# 課題:
1) 入学式と桜についての文章と照らして、次の(a)〜(c)が合っているかどうかを、はい・いいえと、決め手になる本文の言葉をそのまま引用して答えてください。(a) ソメイヨシノは日本の桜の7~8割を占める。(b) ソメイヨシノは種から育てて殖やされる。(c) ソメイヨシノは植えてから30年ほどでゆたかな花つきになる。
2) エントリのうち、「You are a GUI」を含む行からエントリの最後の行までを、「番号」と「内容」の2列のMarkdownの表で書き表してください。両端の行も含め、空行は除き、画像は答えに入れないでください。

# 文書抜粋:

—————

「桜咲く中で入学式」はいつ頃からの習慣?

「桜咲く中で入学式」はいつ頃からの習慣?

桜=ソメイヨシノという常識

「満開の桜の下で入学式や入社式を迎える」というのは、私たちにとってなじみ深い風景になっています。この場合の桜は、ほとんどがソメイヨシノです。日本の桜の7~8割を占め、東京あたりでは4月上旬に一斉に咲いて散っていきます。
この桜は19世紀の後半に登場した品種で、今の豊島区染井あたりの園芸業者が「吉野桜」という名で売り込んでいたことから、「ソメイヨシノ」と名付けられました。ソメイヨシノは接ぎ木で殖やされるため、遺伝子的にはすべての木が同じ(クローン)なので、並木では一斉に咲いて散る咲き方になります。また根付きがよく、10年ぐらいでゆたかな花つきになるので、計画的な植樹に向いています。そのため大正時代ごろから、都市開発や土木工事にあわせてソメイヨシノの桜並木があちこちにつくられていきます。

—————

# 抽出資料:
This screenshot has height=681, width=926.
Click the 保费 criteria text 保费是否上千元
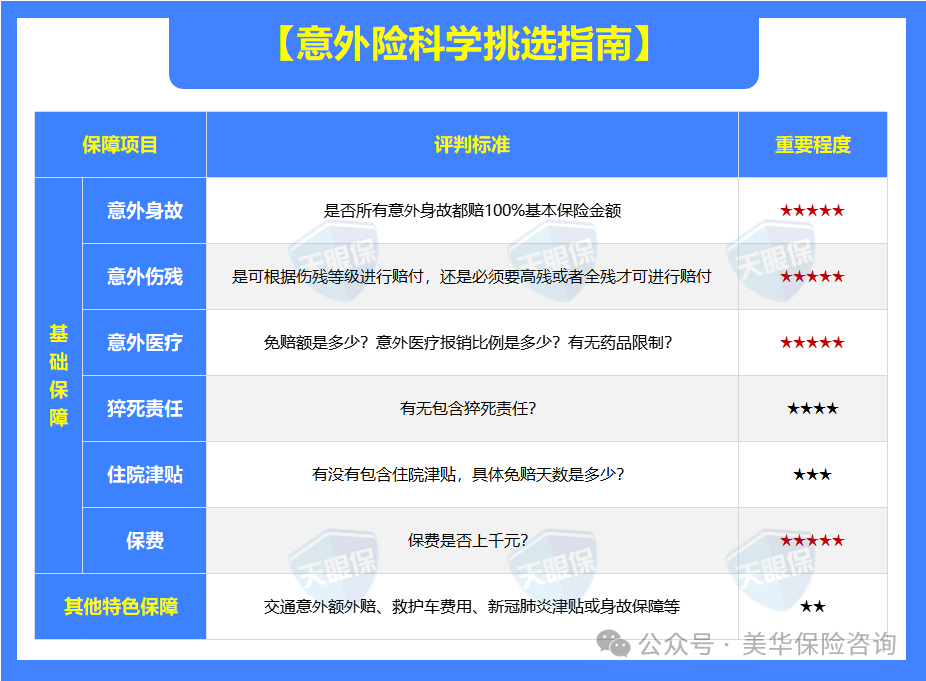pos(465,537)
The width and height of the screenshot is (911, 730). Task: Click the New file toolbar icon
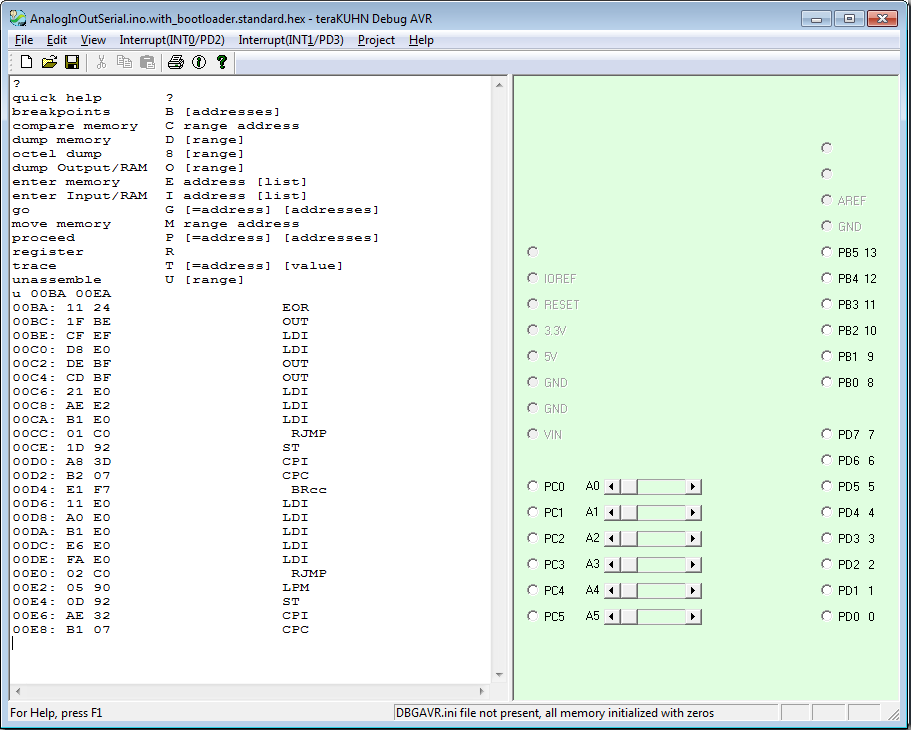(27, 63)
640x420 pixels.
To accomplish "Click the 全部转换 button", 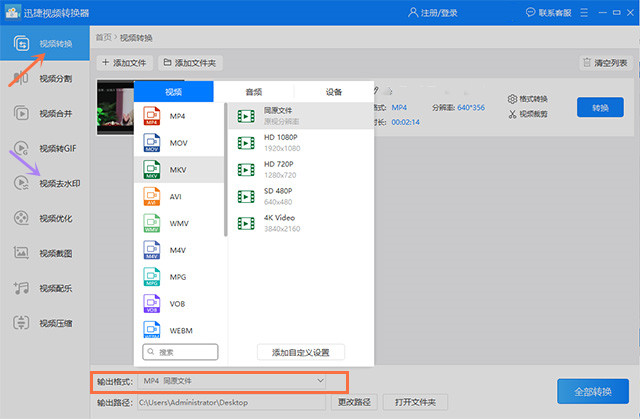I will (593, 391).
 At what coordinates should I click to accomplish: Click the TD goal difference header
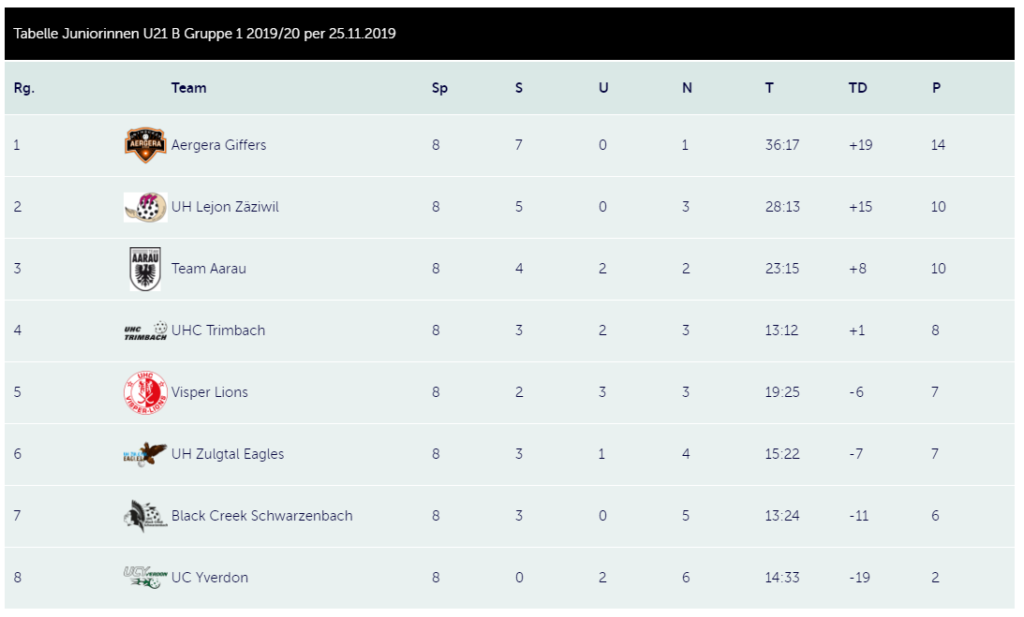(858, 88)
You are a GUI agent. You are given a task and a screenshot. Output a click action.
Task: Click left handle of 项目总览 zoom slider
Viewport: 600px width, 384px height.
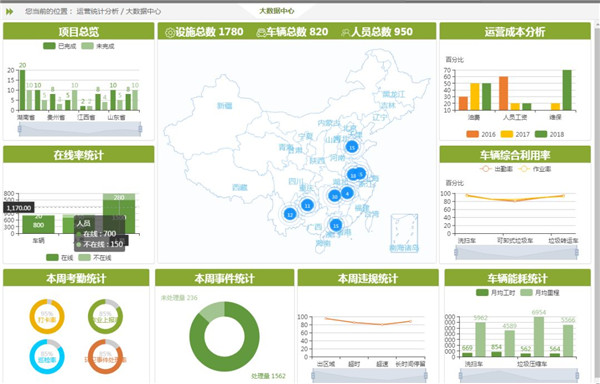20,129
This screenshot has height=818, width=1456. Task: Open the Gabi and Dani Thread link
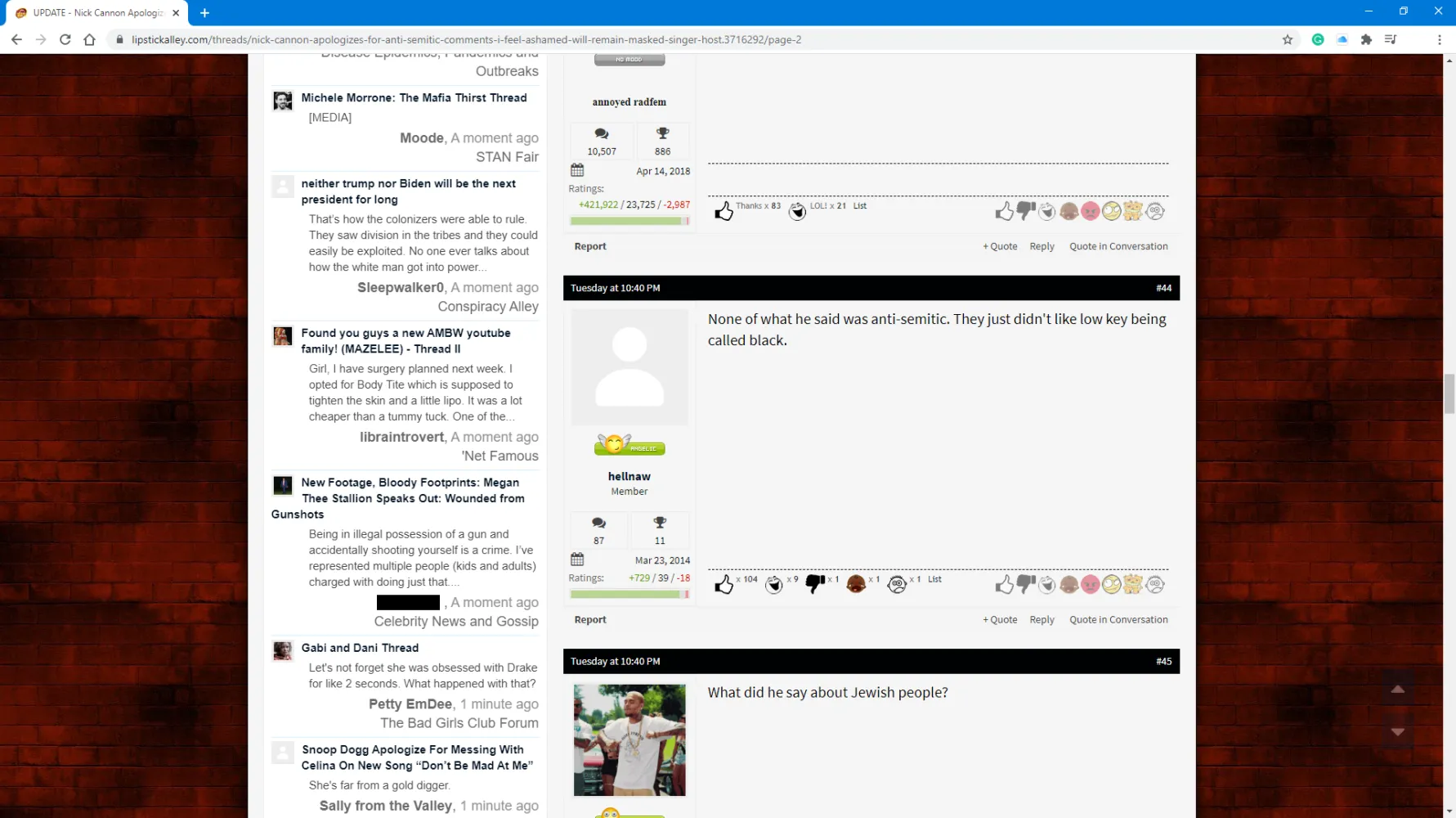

—————

# 解答一覧:
1)
(a) はい。「日本の桜の7~8割を占め」
(b) いいえ。「ソメイヨシノは接ぎ木で殖やされる」
(c) いいえ。「10年ぐらいでゆたかな花つきになる」

2)
| 番号 | 内容 |
|---|---|
| 1 | You are a GUI agent. You are given a task and a screenshot. Output a click action. |
| 2 | Task: Click left handle of 项目总览 zoom slider |
| 3 | Viewport: 600px width, 384px height. |
| 4 | 20,129 |
| 5 | This screenshot has height=818, width=1456. Task: Open the Gabi and Dani Thread link |